My experience at the agency clearly made me understand that every individual achievement is teamwork all the way. Most times, the great Idea start as an “I think we can do it or say it this way” from one of the team members then it starts taking different shape as people talk about it, finetune it and make corrections to it based on each person’s insight, exposure, or experience about the idea.
At a point in my career at Ogilvy, we employed a digital lead who claimed both on her resume and at the interview that most of the successful campaigns achieved by the agency she was leaving were driven by her. When asked why she wanted to leave the agency if she has been that successful, she said she wanted to work in a bigger agency to grow herself. Fair enough.
She was selected from the over forty-five applications received not because her resume and composure during the interview got me, but more of the fact that she seemed the most senior and experienced applicant. She talks well and boldly, so everyone preferred her.
The lady resumed right about the time we just got the Mondelez account and was going through the onboarding process, so we automatically put her in. It didn’t take two weeks for me to start realizing that choosing her was a big mistake.
As a digital lead, she had four social media managers on her team. Each SM manager had at least two brands they were managing, and they report to her on everything. Only that because she is new and all the team in client service and digital worked with and reported to me, she also does indirectly. Fiona was the MD with two decades of experience in digital marketing, but she had a lot on her plate, so I mostly had to deal with the team and escalate to her when there is a need.

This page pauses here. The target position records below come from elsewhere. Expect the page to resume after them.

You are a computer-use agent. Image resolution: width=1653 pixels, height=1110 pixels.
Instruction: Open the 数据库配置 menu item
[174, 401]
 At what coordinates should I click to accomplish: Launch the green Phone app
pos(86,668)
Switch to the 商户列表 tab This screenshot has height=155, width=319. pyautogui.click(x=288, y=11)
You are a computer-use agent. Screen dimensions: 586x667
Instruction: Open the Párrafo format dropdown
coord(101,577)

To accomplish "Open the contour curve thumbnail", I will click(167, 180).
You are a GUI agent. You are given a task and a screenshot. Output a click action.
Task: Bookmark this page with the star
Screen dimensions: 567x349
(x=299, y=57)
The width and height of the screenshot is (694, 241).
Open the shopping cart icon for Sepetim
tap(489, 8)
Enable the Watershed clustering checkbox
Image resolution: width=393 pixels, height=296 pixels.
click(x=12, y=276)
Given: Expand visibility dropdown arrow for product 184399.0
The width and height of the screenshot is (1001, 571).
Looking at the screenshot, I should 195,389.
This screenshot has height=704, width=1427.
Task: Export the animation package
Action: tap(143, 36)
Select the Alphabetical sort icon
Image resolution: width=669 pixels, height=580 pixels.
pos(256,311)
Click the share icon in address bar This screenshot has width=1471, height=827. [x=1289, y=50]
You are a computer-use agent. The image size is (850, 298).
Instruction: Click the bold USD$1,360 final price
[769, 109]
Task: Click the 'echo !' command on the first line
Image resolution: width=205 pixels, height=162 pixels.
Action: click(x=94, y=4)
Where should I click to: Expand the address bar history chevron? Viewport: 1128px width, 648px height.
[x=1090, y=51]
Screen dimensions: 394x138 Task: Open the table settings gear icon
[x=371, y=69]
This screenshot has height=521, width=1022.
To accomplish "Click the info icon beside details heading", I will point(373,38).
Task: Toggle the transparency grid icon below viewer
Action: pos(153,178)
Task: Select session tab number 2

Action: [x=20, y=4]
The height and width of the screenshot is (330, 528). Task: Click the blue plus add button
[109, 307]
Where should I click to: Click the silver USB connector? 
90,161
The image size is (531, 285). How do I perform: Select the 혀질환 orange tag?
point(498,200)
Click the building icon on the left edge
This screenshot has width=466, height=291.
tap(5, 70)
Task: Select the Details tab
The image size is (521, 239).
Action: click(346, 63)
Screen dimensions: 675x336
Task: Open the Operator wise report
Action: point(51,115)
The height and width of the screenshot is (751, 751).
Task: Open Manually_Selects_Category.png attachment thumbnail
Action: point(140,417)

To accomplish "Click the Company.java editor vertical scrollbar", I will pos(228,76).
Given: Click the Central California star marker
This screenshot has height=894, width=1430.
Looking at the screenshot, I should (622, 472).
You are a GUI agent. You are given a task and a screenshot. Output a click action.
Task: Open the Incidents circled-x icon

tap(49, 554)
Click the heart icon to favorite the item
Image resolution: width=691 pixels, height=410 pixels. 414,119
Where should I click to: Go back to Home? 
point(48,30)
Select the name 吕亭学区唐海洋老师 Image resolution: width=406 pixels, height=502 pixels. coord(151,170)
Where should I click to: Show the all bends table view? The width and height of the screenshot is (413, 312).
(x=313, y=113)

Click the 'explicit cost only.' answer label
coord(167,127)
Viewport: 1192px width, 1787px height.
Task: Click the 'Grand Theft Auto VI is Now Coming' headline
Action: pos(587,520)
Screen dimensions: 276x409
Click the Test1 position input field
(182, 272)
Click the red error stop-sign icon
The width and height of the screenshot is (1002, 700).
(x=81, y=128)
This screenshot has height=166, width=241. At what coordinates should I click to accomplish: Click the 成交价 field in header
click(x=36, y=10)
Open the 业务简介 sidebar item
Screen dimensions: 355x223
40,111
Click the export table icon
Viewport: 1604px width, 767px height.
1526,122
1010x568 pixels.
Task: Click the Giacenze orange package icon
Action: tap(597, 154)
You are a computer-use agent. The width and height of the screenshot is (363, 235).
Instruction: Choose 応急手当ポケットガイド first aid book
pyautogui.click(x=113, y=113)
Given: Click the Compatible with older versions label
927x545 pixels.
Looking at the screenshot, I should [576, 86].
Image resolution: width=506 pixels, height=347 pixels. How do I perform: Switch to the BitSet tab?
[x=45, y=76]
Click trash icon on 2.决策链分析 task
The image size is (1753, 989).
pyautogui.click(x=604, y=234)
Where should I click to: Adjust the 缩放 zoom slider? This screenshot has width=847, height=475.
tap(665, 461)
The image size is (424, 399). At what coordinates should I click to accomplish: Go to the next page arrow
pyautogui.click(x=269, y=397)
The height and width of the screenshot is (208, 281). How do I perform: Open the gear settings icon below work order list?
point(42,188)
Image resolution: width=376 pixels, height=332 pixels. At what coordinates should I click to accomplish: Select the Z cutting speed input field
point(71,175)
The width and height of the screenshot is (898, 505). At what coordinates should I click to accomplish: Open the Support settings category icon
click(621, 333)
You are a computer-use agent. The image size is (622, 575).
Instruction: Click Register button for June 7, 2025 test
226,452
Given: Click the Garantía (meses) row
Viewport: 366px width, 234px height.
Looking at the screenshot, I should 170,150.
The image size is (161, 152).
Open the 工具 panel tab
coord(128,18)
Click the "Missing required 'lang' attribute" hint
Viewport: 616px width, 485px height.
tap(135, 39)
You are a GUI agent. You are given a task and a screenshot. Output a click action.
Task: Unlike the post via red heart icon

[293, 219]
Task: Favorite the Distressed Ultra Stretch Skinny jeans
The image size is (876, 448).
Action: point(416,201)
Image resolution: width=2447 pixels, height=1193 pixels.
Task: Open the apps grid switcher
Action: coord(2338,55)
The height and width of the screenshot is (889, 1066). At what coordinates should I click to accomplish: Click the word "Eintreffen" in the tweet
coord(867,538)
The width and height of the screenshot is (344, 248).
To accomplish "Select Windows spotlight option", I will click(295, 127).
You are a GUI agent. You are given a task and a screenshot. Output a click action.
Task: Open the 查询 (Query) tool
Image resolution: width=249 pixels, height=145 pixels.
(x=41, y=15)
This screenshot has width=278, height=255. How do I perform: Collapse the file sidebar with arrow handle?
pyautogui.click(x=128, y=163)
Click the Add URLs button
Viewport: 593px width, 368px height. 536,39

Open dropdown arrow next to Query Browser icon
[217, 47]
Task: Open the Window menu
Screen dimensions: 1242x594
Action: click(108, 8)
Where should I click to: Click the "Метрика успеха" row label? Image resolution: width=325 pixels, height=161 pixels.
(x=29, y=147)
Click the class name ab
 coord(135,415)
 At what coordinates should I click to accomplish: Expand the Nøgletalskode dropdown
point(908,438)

For every brand we worked on at Ogilvy, the first thing we do is create a social media operating guideline for the brand. Because every brand is different just like no individual is the same, we go through an excruciating strategy process backed with insights and strongly focusing on the brand’s objectives, missions, and goals to determine the digital objectives, missions, and goals. This will then help us understand the tone of voice, brand personality, and brand conversation. That is the start of the life of the brand on digital.
The first trait I noticed was that whenever her team put together a calendar or deck for a client and send it to her, she doesn’t take her time to go through it. She just scans through it and approves. She wasn’t checking the design to be sure it aligned with both the social media and brand guidelines. Twice in a week, decks went to Mondalez on Tom Tom and the feedback was bad.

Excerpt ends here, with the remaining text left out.